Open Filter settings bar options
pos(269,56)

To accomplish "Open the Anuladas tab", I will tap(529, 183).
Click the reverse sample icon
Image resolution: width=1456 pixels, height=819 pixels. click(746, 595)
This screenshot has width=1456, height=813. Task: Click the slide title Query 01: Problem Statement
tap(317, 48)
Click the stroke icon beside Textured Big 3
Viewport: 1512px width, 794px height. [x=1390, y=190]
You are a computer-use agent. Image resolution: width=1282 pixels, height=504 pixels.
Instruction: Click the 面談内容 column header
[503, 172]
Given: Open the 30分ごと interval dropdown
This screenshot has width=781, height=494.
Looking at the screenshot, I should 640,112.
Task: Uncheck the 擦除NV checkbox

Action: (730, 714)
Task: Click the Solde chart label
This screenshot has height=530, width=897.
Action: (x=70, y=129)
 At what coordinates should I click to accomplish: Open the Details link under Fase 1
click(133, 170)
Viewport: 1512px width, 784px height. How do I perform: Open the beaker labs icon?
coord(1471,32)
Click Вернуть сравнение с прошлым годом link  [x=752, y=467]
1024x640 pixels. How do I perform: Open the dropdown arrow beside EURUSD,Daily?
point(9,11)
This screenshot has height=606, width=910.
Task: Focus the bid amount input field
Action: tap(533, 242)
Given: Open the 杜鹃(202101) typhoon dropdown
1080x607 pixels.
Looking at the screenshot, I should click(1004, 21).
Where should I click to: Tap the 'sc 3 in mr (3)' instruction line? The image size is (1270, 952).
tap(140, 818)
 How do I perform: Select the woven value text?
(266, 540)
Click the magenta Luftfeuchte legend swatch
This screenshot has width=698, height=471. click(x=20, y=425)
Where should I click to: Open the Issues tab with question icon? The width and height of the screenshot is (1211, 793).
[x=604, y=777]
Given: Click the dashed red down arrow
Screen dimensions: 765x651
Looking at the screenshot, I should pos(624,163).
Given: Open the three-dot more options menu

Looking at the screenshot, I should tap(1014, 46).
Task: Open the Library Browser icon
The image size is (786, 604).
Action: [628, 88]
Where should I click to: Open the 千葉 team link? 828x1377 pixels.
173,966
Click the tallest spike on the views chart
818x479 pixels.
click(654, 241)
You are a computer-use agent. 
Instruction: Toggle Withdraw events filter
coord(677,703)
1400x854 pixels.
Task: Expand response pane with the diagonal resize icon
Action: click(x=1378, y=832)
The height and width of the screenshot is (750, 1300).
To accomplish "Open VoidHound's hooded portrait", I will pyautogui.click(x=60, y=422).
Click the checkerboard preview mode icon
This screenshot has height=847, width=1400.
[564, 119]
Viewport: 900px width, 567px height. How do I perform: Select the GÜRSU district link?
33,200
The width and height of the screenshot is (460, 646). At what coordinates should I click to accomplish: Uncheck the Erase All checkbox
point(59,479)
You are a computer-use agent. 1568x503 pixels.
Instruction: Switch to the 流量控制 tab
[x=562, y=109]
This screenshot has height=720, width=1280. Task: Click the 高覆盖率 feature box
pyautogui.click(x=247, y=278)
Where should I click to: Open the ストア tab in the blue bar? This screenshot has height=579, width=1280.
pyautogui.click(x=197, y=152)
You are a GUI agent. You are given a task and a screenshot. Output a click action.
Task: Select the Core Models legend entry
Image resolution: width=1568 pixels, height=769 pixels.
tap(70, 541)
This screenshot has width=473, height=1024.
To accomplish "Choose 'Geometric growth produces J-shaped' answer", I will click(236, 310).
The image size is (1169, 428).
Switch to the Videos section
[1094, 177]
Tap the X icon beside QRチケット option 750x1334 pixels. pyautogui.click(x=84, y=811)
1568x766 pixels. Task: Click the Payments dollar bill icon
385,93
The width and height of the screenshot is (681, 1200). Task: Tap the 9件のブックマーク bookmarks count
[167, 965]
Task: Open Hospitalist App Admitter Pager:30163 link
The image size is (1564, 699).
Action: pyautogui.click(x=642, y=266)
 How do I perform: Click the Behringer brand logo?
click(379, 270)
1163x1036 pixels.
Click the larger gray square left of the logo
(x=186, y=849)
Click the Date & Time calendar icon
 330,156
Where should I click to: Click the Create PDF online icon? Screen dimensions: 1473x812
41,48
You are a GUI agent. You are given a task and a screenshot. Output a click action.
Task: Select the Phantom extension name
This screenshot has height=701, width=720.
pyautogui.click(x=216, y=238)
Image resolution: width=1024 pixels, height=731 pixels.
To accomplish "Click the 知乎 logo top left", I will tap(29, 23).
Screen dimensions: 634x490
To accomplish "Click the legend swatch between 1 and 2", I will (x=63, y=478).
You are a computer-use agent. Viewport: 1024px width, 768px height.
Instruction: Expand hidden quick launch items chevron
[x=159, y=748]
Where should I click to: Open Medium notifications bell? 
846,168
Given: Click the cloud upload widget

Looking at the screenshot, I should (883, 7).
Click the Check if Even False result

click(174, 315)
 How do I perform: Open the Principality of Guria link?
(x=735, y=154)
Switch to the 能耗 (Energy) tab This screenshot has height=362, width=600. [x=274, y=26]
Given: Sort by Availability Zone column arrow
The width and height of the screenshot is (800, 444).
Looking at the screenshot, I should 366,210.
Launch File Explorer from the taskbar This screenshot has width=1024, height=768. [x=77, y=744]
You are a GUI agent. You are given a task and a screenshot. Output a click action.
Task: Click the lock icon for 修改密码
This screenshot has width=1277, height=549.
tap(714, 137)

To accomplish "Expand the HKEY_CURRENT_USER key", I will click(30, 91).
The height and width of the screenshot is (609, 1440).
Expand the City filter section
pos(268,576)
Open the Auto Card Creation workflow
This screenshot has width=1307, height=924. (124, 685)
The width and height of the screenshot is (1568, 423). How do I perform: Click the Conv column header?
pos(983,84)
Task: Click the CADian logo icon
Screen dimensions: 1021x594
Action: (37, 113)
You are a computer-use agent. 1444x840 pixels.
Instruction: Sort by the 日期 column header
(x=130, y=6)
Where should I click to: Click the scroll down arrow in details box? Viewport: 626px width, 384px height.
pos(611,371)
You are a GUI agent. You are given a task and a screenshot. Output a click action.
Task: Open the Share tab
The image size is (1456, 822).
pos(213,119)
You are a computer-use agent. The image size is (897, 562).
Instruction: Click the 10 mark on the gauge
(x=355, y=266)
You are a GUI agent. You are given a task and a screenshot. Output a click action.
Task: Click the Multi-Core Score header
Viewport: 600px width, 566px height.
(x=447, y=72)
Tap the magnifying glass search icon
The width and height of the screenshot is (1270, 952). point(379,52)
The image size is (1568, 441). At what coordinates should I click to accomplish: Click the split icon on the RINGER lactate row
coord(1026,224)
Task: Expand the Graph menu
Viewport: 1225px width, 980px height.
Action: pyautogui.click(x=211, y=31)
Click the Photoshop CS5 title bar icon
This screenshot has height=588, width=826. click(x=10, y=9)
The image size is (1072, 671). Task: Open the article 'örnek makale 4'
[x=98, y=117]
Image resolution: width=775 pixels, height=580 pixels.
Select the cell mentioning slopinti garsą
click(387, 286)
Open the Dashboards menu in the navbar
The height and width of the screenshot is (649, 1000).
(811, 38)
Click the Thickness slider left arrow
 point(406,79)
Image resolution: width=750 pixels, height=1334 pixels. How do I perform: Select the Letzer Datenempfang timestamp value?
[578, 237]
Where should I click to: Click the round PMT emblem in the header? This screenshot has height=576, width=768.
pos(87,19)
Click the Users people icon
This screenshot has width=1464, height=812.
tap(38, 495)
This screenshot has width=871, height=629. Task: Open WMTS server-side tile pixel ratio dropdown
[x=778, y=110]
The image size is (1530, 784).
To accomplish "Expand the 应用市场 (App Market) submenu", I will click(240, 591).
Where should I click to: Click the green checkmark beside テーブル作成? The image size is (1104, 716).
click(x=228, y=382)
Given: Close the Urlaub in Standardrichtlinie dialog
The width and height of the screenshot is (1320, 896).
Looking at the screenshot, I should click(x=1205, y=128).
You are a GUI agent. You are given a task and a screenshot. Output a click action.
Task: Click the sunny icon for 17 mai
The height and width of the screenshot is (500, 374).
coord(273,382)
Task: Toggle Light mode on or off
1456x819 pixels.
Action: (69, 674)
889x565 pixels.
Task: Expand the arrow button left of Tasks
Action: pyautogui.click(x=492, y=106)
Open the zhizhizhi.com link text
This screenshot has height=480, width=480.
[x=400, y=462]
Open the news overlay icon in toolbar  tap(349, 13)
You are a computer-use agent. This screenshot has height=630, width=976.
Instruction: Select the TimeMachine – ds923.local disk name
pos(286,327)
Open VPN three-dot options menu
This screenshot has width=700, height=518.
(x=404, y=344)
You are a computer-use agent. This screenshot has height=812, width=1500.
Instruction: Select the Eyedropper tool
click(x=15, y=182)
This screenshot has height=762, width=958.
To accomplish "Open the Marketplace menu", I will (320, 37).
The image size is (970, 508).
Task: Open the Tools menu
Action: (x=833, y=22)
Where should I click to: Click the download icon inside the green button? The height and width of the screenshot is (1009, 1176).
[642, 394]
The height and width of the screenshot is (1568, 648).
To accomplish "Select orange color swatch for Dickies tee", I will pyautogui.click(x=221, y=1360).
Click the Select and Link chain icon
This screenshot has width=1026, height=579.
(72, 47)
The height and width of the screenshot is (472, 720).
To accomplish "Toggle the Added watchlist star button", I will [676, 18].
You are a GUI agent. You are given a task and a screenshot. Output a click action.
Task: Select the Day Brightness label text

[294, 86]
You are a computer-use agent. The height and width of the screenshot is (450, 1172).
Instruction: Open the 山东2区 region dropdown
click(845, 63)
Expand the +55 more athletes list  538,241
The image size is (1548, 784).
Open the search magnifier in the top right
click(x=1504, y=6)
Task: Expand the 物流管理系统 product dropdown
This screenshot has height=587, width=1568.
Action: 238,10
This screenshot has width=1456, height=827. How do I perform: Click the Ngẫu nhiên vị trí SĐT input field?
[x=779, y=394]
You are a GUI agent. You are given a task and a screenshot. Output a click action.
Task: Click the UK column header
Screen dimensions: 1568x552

Description of the task >> Locate every line in the listing above that contains the word "checkbox", and copy each of those lines in full.

Solution below >>
Task: Uncheck the 擦除NV checkbox
The width and height of the screenshot is (460, 646). At what coordinates should I click to accomplish: Uncheck the Erase All checkbox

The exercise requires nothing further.